_PROBLEM_: Scan the data below. Pull out each line where "will" occurs.

-- Opening Marker --

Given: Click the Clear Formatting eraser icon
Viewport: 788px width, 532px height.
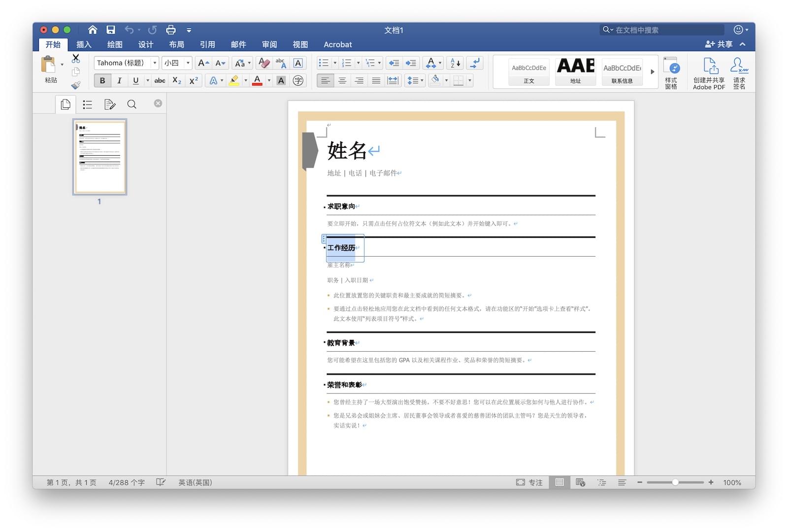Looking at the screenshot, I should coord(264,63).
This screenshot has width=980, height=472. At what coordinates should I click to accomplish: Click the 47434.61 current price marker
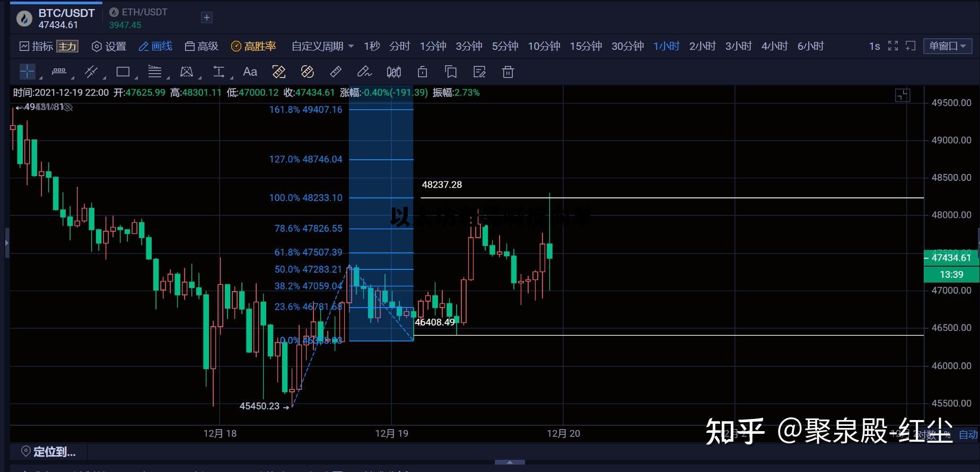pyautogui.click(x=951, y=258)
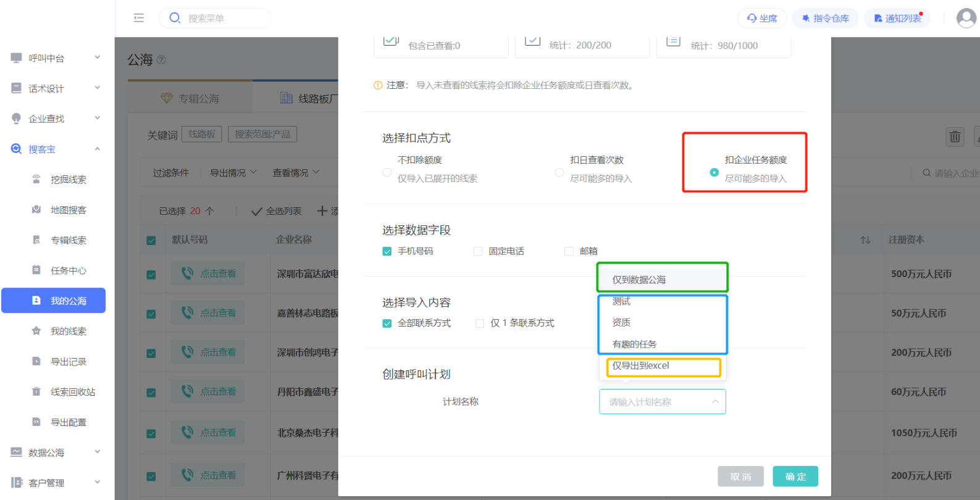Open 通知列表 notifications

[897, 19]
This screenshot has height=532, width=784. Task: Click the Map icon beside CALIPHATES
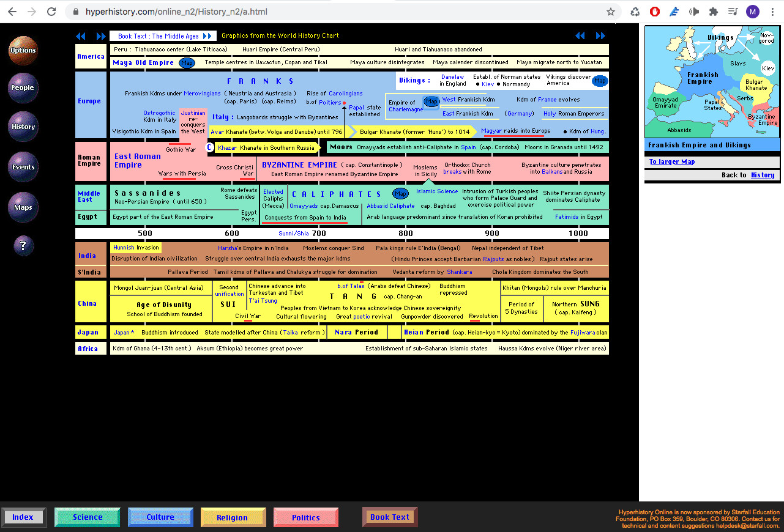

-- Closing Marker --
-- Opening Marker --

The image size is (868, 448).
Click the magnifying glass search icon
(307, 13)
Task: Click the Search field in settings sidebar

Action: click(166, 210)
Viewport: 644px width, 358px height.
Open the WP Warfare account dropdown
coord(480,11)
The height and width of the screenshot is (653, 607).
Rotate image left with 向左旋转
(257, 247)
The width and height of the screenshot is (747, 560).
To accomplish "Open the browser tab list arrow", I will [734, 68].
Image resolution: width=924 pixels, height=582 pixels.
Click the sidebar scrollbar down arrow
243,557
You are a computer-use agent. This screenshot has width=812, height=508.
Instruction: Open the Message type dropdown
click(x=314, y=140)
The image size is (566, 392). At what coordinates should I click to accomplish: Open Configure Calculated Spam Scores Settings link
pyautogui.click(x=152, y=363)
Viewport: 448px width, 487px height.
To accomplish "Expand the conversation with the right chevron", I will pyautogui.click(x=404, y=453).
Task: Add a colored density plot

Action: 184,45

-- Closing Marker --
-- Opening Marker --

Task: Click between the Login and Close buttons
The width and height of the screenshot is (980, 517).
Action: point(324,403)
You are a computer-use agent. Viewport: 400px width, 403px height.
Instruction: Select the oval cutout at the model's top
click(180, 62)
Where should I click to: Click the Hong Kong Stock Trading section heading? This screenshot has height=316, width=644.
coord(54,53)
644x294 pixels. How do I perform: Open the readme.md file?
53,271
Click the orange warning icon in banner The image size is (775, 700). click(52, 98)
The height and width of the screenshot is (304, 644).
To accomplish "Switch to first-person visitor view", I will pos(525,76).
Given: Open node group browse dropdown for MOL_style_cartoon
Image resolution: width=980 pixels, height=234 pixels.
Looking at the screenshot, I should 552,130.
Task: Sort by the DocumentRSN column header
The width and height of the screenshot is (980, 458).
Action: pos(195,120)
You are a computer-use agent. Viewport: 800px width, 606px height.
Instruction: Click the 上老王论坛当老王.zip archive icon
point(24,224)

-- Closing Marker --

_COMPLETED TASK_:
To accomplish "Open the browser tab list arrow", I will [734, 68].
To accomplish "Expand the conversation with the right chevron", I will pyautogui.click(x=404, y=453).
To accomplish "Switch to first-person visitor view", I will pos(525,76).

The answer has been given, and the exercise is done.